Experts consider health information technology key to improving efficiency and quality
of health care.
To systematically review evidence on the effect of health information technology on
quality, efficiency, and costs of health care.
The authors systematically searched the English-language literature indexed in MEDLINE
(1995 to January 2004), the Cochrane Central Register of Controlled Trials, the Cochrane
Database of Abstracts of Reviews of Effects, and the Periodical Abstracts Database.
We also added studies identified by experts up to April 2005.
Descriptive and comparative studies and systematic reviews of health information technology.
Two reviewers independently extracted information on system capabilities, design,
effects on quality, system acquisition, implementation context, and costs.

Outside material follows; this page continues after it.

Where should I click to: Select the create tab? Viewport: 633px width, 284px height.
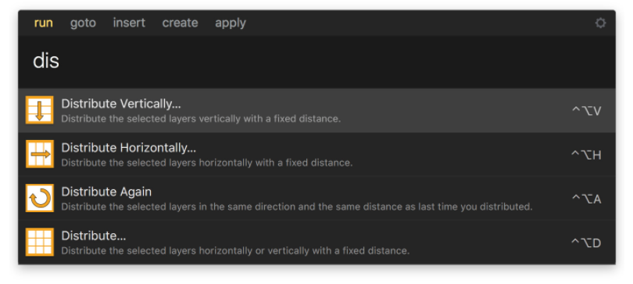180,23
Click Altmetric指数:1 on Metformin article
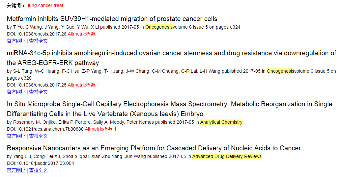 click(x=83, y=34)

257 studies met the inclusion criteria. Most studies addressed decision support systems
or electronic health records. Approximately 25% of the studies were from 4 academic
institutions that implemented internally developed systems; only 9 studies evaluated
multifunctional, commercially developed systems. Three major benefits on quality were
demonstrated: increased adherence to guideline-based care, enhanced surveillance and
monitoring, and decreased medication errors. The primary domain of improvement was
preventive health. The major efficiency benefit shown was decreased utilization of
care. Data on another efficiency measure, time utilization, were mixed. Empirical
cost data were limited.
Available quantitative research was limited and was done by a small number of institutions.
Systems were heterogeneous and sometimes incompletely described. Available financial
and contextual data were limited.
Four benchmark institutions have demonstrated the efficacy of health information technologies
in improving quality and efficiency. Whether and how other institutions can achieve
similar benefits, and at what costs, are unclear.